Ch. T. Ritchlin and colleagues presented: "Ustekinumab in Active Psoriatic Arthritis Including Patients Previously Treated with Anti-TNF Agents: Results of a Phase 3, Multicenter, Double-Blind, Placebo-Controlled Study" (Abstract No. 2557). The conclusion looked like this: "UST reduced signs & symptoms, improved physical fxn, enthesitis & improved plaque PsO. Safety profiles were similar between UST & PBO." - Welcome to twitter! (UST, PsO &b PBO) The presentation of results is very eloquent, whereas it is very laconic on the DAS28 response.

Another study (actually all are the same) by A. Kavanaugh and colleagues: " Ustekinumab in Patients with Active Psoriatic Arthritis: Results of the Phase 3, Multicenter, Double-Blind, Placebo-Controlled Psummit I Study" (Abstract No. 2562). Here we have DAS28-CRP responses: 34.5% for placebo, 65.9% for 45 mg, and 67.6% for 90 mg. Conclusion: "In pts with active PsA, UST significantly reduced the signs and symptoms of arthritis, improved physical function, enthesitis and dactylitis, and improved plaque psoriasis vs PBO-treated pts at wk24. Safety profiles were similar between UST-and PBO-treated pts."

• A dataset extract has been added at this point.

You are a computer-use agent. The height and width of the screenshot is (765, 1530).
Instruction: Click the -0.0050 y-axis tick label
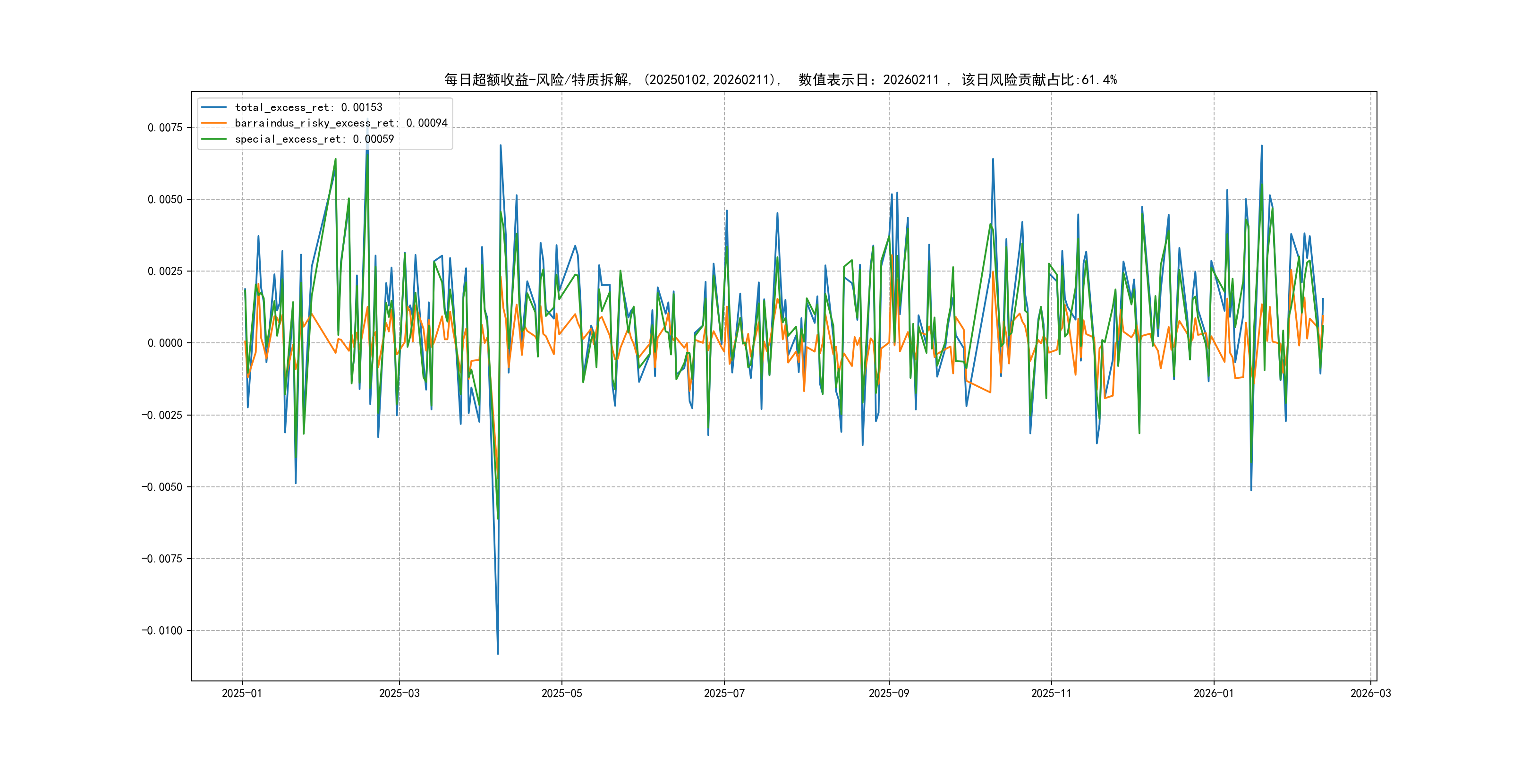162,486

And there has been the late breaking poster (Abstract No. L4): Continued Improvement of Signs and Symptoms in Patients with Active Psoriatic Arthritis: Week 52 Results of a Phase 3, Multicenter, Double-Blind,Placebo-Controlled Study." Here we have DAS28-CRP responses: none for placebo, as these patients changed to ustekinumab, 72,7% for 45 mg, and 74,6% for 90 mg. Conclusion has been much the same like above.

Do we have the solution of our problems in psoriatic arthritis? I fear we haven't, but we get a new option to treat at least some of our patients better than before.